Lucheux (/fr/) is a commune in the Somme department in Hauts-de-France in northern France.

==Geography==
Lucheux is situated on the D5 road, some 18 mi southwest of Arras, near the border with the neighbouring département of the Pas-de-Calais.

==History==
The château was taken by the Protestants under Captain Cocqueville in 1568 during the Wars of Religion.
Laid to siege and taken again in 1595 during the same wars, this time by the Spanish under Hernando Teillo de Porto Carrer.

==Places of interest==
Lucheux is a medieval town with many remarkable monuments:
- The belfry, listed as an historic monument in 1896 and a UNESCO World Heritage Site in 2005 (as part of a group of Belfries of Belgium and France) because of its architecture and historical importance in civic affairs.
- The fifteenth-century château.
Dominating the town on the road leading north to Avesnes-le-Comte), it presents an abrupt wall into the valley and the forest with the ruins of some round towers. The moat surrounding the fortress is preserved and can be visited. Some parts are overgrown and inaccessible. The vestiges of the round towers are hidden on their exterior face, but the entrance is well restored.
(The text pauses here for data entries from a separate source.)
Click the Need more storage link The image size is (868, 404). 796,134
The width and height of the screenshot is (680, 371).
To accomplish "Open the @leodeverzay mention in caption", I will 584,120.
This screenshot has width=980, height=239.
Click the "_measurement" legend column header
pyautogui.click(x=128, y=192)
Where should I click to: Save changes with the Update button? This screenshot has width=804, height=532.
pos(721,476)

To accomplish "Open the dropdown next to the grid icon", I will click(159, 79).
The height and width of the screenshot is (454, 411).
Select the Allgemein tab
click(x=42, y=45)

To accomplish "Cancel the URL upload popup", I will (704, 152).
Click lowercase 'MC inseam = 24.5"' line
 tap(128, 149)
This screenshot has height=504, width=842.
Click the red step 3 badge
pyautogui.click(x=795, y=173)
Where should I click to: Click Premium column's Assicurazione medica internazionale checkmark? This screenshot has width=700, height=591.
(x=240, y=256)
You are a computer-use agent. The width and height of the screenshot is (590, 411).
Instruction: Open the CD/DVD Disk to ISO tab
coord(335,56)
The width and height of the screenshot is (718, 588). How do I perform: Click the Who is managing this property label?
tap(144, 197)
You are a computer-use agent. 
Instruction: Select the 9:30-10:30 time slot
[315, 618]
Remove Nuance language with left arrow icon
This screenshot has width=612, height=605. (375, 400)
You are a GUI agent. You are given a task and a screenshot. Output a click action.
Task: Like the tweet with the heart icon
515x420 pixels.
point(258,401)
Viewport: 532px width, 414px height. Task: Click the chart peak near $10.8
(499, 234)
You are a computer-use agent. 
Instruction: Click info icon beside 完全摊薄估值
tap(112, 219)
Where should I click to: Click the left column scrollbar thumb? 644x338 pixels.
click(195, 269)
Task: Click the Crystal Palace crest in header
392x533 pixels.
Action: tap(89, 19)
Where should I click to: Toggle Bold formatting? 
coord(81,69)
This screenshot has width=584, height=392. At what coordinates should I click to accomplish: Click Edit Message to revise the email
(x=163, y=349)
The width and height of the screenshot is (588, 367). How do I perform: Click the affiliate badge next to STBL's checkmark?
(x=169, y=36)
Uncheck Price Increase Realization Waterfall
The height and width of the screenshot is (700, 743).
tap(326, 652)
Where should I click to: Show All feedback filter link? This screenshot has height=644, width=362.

The interior allows an understanding of the dimensions of the dwelling space available to the lord of the manor, with its walls and double bays of the Great Hall, below which one can see the
 moat and a preserved section of the keep or donjon.

- The church, dating from the twelfth century.
- An unusual hollow tree, known as the "marriage tree"
- Many restored typical Picardy houses.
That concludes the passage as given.